**Problem details**. Output the data below exactly. Leave nothing out.

Content starts

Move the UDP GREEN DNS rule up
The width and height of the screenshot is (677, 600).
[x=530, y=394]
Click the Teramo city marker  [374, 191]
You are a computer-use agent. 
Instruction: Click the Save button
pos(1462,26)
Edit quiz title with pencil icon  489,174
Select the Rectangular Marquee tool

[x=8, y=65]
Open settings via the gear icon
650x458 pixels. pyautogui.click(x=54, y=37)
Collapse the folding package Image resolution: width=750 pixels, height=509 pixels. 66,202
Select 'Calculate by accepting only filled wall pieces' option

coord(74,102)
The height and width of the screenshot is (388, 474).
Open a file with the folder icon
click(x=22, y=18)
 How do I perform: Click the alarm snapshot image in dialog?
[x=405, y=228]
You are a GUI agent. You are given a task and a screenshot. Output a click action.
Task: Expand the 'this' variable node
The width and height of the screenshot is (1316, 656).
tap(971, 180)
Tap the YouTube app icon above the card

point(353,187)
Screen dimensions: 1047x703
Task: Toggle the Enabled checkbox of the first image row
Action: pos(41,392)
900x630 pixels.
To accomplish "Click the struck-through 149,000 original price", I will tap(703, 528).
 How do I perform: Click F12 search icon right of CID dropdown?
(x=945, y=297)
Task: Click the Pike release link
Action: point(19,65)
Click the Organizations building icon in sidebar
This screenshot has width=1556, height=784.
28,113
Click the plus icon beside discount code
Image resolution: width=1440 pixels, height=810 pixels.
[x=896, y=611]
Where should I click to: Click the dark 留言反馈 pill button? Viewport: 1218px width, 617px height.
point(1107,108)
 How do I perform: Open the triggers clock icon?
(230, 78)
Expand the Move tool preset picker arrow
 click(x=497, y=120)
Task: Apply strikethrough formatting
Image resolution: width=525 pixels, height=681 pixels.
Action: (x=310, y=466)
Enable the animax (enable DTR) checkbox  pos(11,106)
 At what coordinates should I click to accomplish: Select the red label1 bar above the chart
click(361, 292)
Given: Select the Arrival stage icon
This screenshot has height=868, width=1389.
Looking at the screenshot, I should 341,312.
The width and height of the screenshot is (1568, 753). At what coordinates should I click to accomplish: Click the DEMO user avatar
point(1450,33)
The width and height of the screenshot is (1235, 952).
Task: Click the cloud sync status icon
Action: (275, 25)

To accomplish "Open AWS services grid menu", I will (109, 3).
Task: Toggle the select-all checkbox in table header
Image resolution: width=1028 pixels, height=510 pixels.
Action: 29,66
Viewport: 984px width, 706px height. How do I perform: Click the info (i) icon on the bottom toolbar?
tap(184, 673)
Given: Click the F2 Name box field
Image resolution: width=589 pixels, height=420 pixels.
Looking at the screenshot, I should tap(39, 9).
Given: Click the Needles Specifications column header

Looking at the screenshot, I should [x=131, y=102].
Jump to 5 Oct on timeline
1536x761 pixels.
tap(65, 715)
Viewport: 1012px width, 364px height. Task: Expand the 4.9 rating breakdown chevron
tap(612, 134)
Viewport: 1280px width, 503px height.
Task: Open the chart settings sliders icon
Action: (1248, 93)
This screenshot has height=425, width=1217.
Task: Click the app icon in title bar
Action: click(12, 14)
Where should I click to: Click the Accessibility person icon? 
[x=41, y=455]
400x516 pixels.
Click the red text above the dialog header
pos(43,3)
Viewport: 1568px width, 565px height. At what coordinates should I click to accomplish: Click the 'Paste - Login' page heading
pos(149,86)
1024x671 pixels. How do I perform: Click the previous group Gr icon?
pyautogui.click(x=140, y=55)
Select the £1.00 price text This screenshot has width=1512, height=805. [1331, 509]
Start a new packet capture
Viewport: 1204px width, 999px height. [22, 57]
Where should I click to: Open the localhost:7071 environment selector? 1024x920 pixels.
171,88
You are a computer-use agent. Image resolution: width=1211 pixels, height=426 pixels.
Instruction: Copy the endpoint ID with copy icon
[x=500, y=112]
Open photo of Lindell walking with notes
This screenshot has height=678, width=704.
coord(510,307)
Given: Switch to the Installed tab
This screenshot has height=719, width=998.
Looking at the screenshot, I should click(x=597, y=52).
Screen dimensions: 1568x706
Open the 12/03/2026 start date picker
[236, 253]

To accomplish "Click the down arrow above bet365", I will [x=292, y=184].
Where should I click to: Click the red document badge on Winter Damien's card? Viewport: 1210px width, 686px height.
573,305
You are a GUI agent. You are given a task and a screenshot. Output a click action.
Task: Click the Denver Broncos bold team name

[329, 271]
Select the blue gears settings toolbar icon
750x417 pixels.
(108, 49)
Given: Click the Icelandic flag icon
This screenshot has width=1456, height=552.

Content ends

**Written answer**.
Move the UDP GREEN DNS rule up
The width and height of the screenshot is (677, 600).
[x=530, y=394]
Click the Teramo city marker  [374, 191]
You are a computer-use agent. 
Instruction: Click the Save button
pos(1462,26)
Edit quiz title with pencil icon  489,174
Select the Rectangular Marquee tool

[x=8, y=65]
Open settings via the gear icon
650x458 pixels. pyautogui.click(x=54, y=37)
Collapse the folding package Image resolution: width=750 pixels, height=509 pixels. 66,202
Select 'Calculate by accepting only filled wall pieces' option

coord(74,102)
The height and width of the screenshot is (388, 474).
Open a file with the folder icon
click(x=22, y=18)
 How do I perform: Click the alarm snapshot image in dialog?
[x=405, y=228]
You are a GUI agent. You are given a task and a screenshot. Output a click action.
Task: Expand the 'this' variable node
The width and height of the screenshot is (1316, 656).
tap(971, 180)
Tap the YouTube app icon above the card

point(353,187)
Screen dimensions: 1047x703
Task: Toggle the Enabled checkbox of the first image row
Action: pos(41,392)
900x630 pixels.
To accomplish "Click the struck-through 149,000 original price", I will tap(703, 528).
 How do I perform: Click F12 search icon right of CID dropdown?
(x=945, y=297)
Task: Click the Pike release link
Action: point(19,65)
Click the Organizations building icon in sidebar
This screenshot has width=1556, height=784.
28,113
Click the plus icon beside discount code
Image resolution: width=1440 pixels, height=810 pixels.
[x=896, y=611]
Where should I click to: Click the dark 留言反馈 pill button? Viewport: 1218px width, 617px height.
point(1107,108)
 How do I perform: Open the triggers clock icon?
(230, 78)
Expand the Move tool preset picker arrow
 click(x=497, y=120)
Task: Apply strikethrough formatting
Image resolution: width=525 pixels, height=681 pixels.
Action: (x=310, y=466)
Enable the animax (enable DTR) checkbox  pos(11,106)
 At what coordinates should I click to accomplish: Select the red label1 bar above the chart
click(361, 292)
Given: Select the Arrival stage icon
This screenshot has height=868, width=1389.
Looking at the screenshot, I should 341,312.
The width and height of the screenshot is (1568, 753). At what coordinates should I click to accomplish: Click the DEMO user avatar
point(1450,33)
The width and height of the screenshot is (1235, 952).
Task: Click the cloud sync status icon
Action: (275, 25)

To accomplish "Open AWS services grid menu", I will (109, 3).
Task: Toggle the select-all checkbox in table header
Image resolution: width=1028 pixels, height=510 pixels.
Action: 29,66
Viewport: 984px width, 706px height. How do I perform: Click the info (i) icon on the bottom toolbar?
tap(184, 673)
Given: Click the F2 Name box field
Image resolution: width=589 pixels, height=420 pixels.
Looking at the screenshot, I should tap(39, 9).
Given: Click the Needles Specifications column header

Looking at the screenshot, I should [x=131, y=102].
Jump to 5 Oct on timeline
1536x761 pixels.
tap(65, 715)
Viewport: 1012px width, 364px height. Task: Expand the 4.9 rating breakdown chevron
tap(612, 134)
Viewport: 1280px width, 503px height.
Task: Open the chart settings sliders icon
Action: (1248, 93)
This screenshot has height=425, width=1217.
Task: Click the app icon in title bar
Action: click(12, 14)
Where should I click to: Click the Accessibility person icon? 
[x=41, y=455]
400x516 pixels.
Click the red text above the dialog header
pos(43,3)
Viewport: 1568px width, 565px height. At what coordinates should I click to accomplish: Click the 'Paste - Login' page heading
pos(149,86)
1024x671 pixels. How do I perform: Click the previous group Gr icon?
pyautogui.click(x=140, y=55)
Select the £1.00 price text This screenshot has width=1512, height=805. [1331, 509]
Start a new packet capture
Viewport: 1204px width, 999px height. [22, 57]
Where should I click to: Open the localhost:7071 environment selector? 1024x920 pixels.
171,88
You are a computer-use agent. Image resolution: width=1211 pixels, height=426 pixels.
Instruction: Copy the endpoint ID with copy icon
[x=500, y=112]
Open photo of Lindell walking with notes
This screenshot has height=678, width=704.
coord(510,307)
Given: Switch to the Installed tab
This screenshot has height=719, width=998.
Looking at the screenshot, I should click(x=597, y=52).
Screen dimensions: 1568x706
Open the 12/03/2026 start date picker
[236, 253]

To accomplish "Click the down arrow above bet365", I will [x=292, y=184].
Where should I click to: Click the red document badge on Winter Damien's card? Viewport: 1210px width, 686px height.
573,305
You are a GUI agent. You are given a task and a screenshot. Output a click action.
Task: Click the Denver Broncos bold team name

[329, 271]
Select the blue gears settings toolbar icon
750x417 pixels.
(108, 49)
Given: Click the Icelandic flag icon
This screenshot has width=1456, height=552.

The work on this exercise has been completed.